Time Limits for Bringing Commercial Claims

If you know or suspect that you may have a claim, ask yourself whether you are aware of time limit within which you can bring that claim. Knowing that time limit can be important; if it expires before the claim has been issued, you may lose the right to pursue that claim altogether.

What are the usual time limits?

Many time limits (or Limitation Periods, as they are also known) are set out in the Limitation Act 1980.

For a claim in respect of a contract the period is limited to six years from the date the cause of action accrued (this is usually the date of the breach of contract).

For a claim in tort (for example a claim in negligence or nuisance) the period in question is also six years from the date the cause of action accrued. However, in these cases, the cause of action will usually accrue on the date that the damage first occurred.

Sometimes the period is longer; in the case of any action based on a deed, as opposed to a mere contract, the time limit will be twelve years from the date that the cause of action accrued.

When does the period start?

These general provisions can make potential claimants complacent about the period of time within which to bring a claim.  If they are aware at all of any time limit then the period of six years seems to be a long period of time.  However, it is important not only to know the period (say six years) it is also important to know when that period started. Difficulties can arise if the problems only surface many years after the contract was entered into. It is no good thinking you have six years from when you first discovered the problem!

Other problems

There are other dangers. Whilst the time limits set out in the Limitation Act 1980 cover a large number of situations, there are some areas of practice in which the limitation period is significantly shorter, or where delays can cause a problem.  For example

  1. the limitation period for the bringing of an employment claim is only three months;

  2. if the remedy you are seeking is not just compensation (for example if you are seeking an injunction) there is a general rule that you have to do so “quickly”. The court has a discretion as to whether it will grant that kind of remedy; any delay in taking action (whatever the limitation period) makes it less likely that the court will do so.

Avoiding the problems

  1. So long as the claim is issued long before the expiry of the limitation period, the limitation issue can be ignored.  But where claims only become apparent at or around about the time that the limitation period may be expiring, the claimant may need to look at other options in order to protect his position.  For example:
  2. There may be arguments about precisely when the time began to run.When did the cause of action arise?The six year period will only commence from that date and there may be some doubt about it. Investigate the possibilities.
  3. It is possible that the activity of the defendant in relation to a debt may have extended the period of time.Section 29 of the Limitation Act 1980 states that in relation to a debt and some other types of claim where the amount due is already known, the limitation period may be extended if the person liable for the claim has taken some step to acknowledge the claim or has made a payment in respect of it.In such circumstances the limitation period will be extended to a date six years from the date of that acknowledgment or payment.

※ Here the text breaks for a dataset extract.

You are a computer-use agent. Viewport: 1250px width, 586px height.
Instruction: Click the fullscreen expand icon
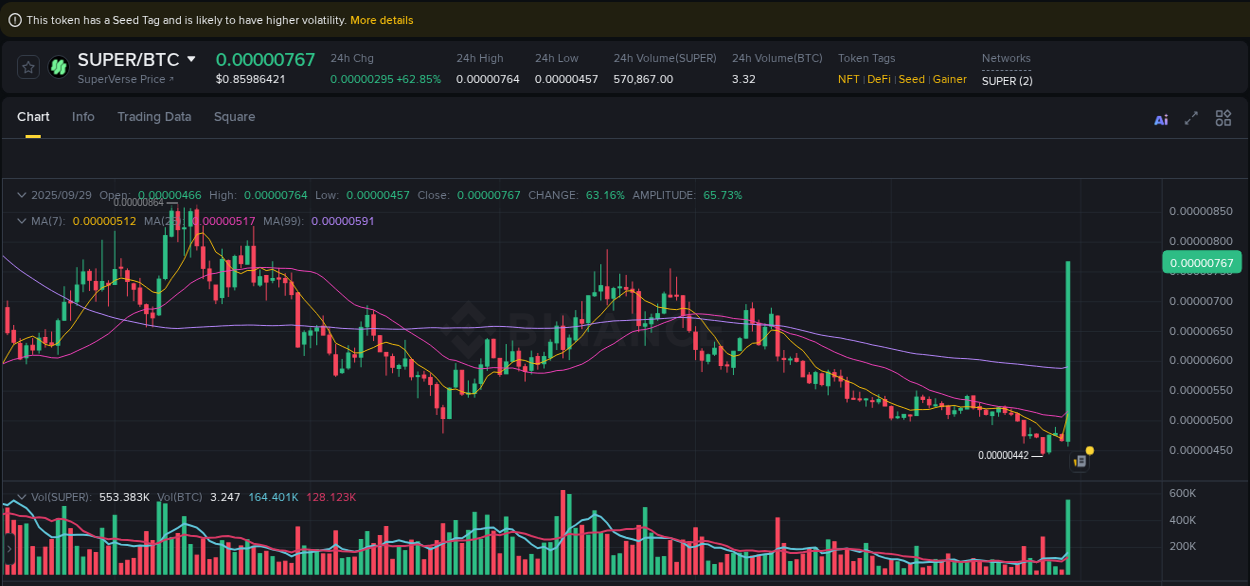[x=1191, y=118]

  4. In situations involving negligence, where the loss was not apparent at the time that the negligence took place, there is an alternative period of three years from the date on which the loss could reasonably have been discovered (up to a maximum of fifteen years).

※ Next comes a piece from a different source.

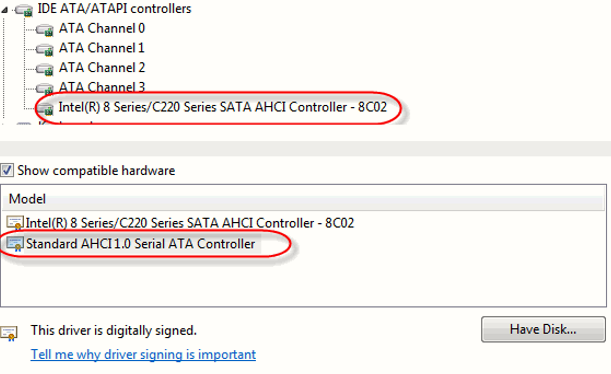This screenshot has width=611, height=374.
Task: Click the Have Disk... button
Action: click(543, 330)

  5. In cases involving a claimant who has a legal disability (for example, some who is under the age of 18) the limitation period does not start whilst that disability continues.

  6. Where the claim involves some form of fraudulent activity, the period may not start until the claimant had or could reasonably have discovered the fraud.

Good Practice

Good practice in this area involves the following:

  1. Make sure that you know time limits for issuing a claim.Interpret the rules as cautiously as you can so that you know the shortest period that might apply;
  2. Issue your claim well within that period in order to avoid any possible arguments that the time limit has expired;
  3. If it appears that the time limit has expired then this will make the claim more difficult to pursue but remember that there are certain exceptions to the general rule and consider all that may apply.  Investigate these thoroughly; there may be arguments to show the limitation period has not expired or can be extended. In these situations it is usually still the case that the sooner you issue proceedings (which will preserve your right to pursue the claim) the better.